Mise en ligne le 21 février 2007

Parfois par téléphone ou dans le local syndical, quelques fois au détour d’un couloir, mais aussi lors de nos visites de services..., de plus en plus de collègues souhaitent nous parler, si possible un peu à l’écart.

Souffrance au Travail : ça s’aggrave.

Le ton est mesuré et un peu gêné.
On ne se connaît pas forcément trés bien et dire certaines choses est difficile.

Mais à qui les dire ?


Parfois c’est un collègue qui vous parle... d’un autre mais qui vous parle aussi un peu de lui... et qui vous dit en citant son prénom que ça va pas, qu’"il" n’est pas bien en ce moment, que la pression est trop forte, qu’il ne dort plus la nuit, que son caractère a changé...

Notre rôle de syndicaliste c’est bien sûr d’être à l’écoute.
Mais ça ne suffit pas.

Notre rôle de syndicaliste c’est aussi de conseiller et d’orienter les collègues qui souffrent au travail, par exemple vers les medecins de prévention.
Mais ça ne suffit pas.

Notre rôle de syndicalistes, c’est aussi et surtout de travailler à préserver les solidarités au travail et démontrer qu’il ne faut pas rester seul dans son coin, "pensant que l’orage finira par passer".
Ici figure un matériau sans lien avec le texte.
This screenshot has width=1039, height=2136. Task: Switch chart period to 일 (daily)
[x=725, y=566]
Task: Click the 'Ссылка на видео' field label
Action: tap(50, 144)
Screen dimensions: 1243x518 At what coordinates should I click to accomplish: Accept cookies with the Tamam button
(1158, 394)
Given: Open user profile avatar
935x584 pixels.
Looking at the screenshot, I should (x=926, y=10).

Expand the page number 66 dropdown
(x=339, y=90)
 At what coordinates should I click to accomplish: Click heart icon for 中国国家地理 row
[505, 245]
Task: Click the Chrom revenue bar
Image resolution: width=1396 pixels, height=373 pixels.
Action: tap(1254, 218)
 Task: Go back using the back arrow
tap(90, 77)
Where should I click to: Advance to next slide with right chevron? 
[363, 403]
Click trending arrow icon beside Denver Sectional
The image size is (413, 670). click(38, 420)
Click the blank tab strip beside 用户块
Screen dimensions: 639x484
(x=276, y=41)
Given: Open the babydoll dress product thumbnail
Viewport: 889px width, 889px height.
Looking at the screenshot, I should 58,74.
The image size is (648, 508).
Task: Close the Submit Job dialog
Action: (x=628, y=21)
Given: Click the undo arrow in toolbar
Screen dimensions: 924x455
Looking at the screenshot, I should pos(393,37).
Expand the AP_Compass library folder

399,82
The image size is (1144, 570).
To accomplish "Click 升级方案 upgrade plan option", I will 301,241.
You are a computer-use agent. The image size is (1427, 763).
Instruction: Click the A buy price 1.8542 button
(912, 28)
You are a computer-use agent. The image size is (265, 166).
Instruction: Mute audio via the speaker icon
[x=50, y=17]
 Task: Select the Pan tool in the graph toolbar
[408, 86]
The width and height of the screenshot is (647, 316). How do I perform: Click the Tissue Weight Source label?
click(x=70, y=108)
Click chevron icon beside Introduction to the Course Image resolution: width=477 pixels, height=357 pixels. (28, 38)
Notre rôle de syndicaliste, c’est de démontrer qu’au delà de l’histoire de chacun, nous avons une histoire commune.

Cette histoire commune, dans les services et les bureaux, est constituée d’autant de valeurs que nous partageons et qui ont façonné la finalité de notre travail.

Ces valeurs sont aujourd’hui percutées par des critères de gestion où seule la rentabilité financière des missions de services publics est prise en compte.

Indicateurs, statistiques, objectifs individualisés, suppressions d’emplois, charges de travail demesurées, ordres, contrordres, entretiens d’évaluation- notation, "benchmarking", tensions sur les possibilités de dérouler une carrière, droit à mutation réduit...

Tout cela contribue à une dégradation des conditions de travail, à une dégradation des conditions dans lesquelles on vit son travail.

Notre rôle de syndicalistes, c’est aussi de démontrer que ce que nous vivons n’est pas dans la nature des choses : aujourd’hui des choix sont faits contre les salariés ( code du travail, précarité, travail du dimanche,...) et contre les fonctionnaires et leurs statuts.

D’autres choix sont possibles, d’autres choix qui permettent de concilier épanouissement au travail et efficacité économique et sociale des missions de service public.

Le management prôné aujourd’hui dans nos services est un outil supplémentaire pour atomiser les agents.

A l’heure où l’administration met en place des équipes de formation au management, elle ne peut ignorer les conséquences des nouvelles "normes" de gestion qu’elle emprunte à d’autres secteurs d’activité.

Vous trouverez ci- dessous l’interview de Christophe Dejours, Psychiatre et psychanalyste, directeur du laboratoire de psychologie du travail du Cnam parue dans la Marseillaise, quotidien régional le 6 février 2007.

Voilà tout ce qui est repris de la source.